Copy each of the following entries line for line, keeping every character the same.

>> start Supplied information

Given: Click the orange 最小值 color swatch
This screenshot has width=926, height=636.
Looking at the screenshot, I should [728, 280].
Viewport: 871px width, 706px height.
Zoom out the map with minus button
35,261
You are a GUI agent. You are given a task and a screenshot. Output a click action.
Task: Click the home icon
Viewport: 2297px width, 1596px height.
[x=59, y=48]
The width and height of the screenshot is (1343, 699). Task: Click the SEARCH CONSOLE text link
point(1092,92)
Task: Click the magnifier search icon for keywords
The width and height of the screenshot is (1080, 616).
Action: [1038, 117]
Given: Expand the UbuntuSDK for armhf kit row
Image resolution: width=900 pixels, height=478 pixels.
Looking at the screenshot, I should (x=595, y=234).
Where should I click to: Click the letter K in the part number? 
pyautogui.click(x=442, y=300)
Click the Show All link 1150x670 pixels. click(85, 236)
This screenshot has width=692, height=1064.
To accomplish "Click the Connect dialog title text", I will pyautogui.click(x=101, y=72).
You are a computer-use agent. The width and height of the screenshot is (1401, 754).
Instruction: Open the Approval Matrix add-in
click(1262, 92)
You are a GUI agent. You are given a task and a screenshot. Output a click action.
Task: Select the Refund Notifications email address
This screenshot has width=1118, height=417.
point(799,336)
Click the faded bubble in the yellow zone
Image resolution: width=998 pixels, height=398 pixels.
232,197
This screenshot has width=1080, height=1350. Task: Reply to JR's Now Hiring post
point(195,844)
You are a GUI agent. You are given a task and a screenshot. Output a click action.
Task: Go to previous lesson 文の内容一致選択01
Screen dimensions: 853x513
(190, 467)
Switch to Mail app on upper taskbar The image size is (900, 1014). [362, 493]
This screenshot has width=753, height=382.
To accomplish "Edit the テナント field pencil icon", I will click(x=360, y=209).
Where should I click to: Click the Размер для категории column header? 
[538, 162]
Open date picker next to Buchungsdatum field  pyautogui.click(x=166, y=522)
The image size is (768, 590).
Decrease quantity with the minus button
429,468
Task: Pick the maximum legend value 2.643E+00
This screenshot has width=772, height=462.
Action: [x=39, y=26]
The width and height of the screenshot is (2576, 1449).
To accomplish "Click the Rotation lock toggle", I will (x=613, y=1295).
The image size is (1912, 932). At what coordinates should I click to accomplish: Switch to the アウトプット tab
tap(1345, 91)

>> end Supplied information

▸ Answer for this exercise
Given: Click the orange 最小值 color swatch
This screenshot has width=926, height=636.
Looking at the screenshot, I should [728, 280].
Viewport: 871px width, 706px height.
Zoom out the map with minus button
35,261
You are a GUI agent. You are given a task and a screenshot. Output a click action.
Task: Click the home icon
Viewport: 2297px width, 1596px height.
[x=59, y=48]
The width and height of the screenshot is (1343, 699). Task: Click the SEARCH CONSOLE text link
point(1092,92)
Task: Click the magnifier search icon for keywords
The width and height of the screenshot is (1080, 616).
Action: [1038, 117]
Given: Expand the UbuntuSDK for armhf kit row
Image resolution: width=900 pixels, height=478 pixels.
Looking at the screenshot, I should (x=595, y=234).
Where should I click to: Click the letter K in the part number? 
pyautogui.click(x=442, y=300)
Click the Show All link 1150x670 pixels. click(85, 236)
This screenshot has width=692, height=1064.
To accomplish "Click the Connect dialog title text", I will pyautogui.click(x=101, y=72).
You are a computer-use agent. The width and height of the screenshot is (1401, 754).
Instruction: Open the Approval Matrix add-in
click(1262, 92)
You are a GUI agent. You are given a task and a screenshot. Output a click action.
Task: Select the Refund Notifications email address
This screenshot has width=1118, height=417.
point(799,336)
Click the faded bubble in the yellow zone
Image resolution: width=998 pixels, height=398 pixels.
232,197
This screenshot has width=1080, height=1350. Task: Reply to JR's Now Hiring post
point(195,844)
You are a GUI agent. You are given a task and a screenshot. Output a click action.
Task: Go to previous lesson 文の内容一致選択01
Screen dimensions: 853x513
(190, 467)
Switch to Mail app on upper taskbar The image size is (900, 1014). [362, 493]
This screenshot has width=753, height=382.
To accomplish "Edit the テナント field pencil icon", I will click(x=360, y=209).
Where should I click to: Click the Размер для категории column header? 
[538, 162]
Open date picker next to Buchungsdatum field  pyautogui.click(x=166, y=522)
The image size is (768, 590).
Decrease quantity with the minus button
429,468
Task: Pick the maximum legend value 2.643E+00
This screenshot has width=772, height=462.
Action: [x=39, y=26]
The width and height of the screenshot is (2576, 1449).
To accomplish "Click the Rotation lock toggle", I will (x=613, y=1295).
The image size is (1912, 932). At what coordinates should I click to accomplish: Switch to the アウトプット tab
tap(1345, 91)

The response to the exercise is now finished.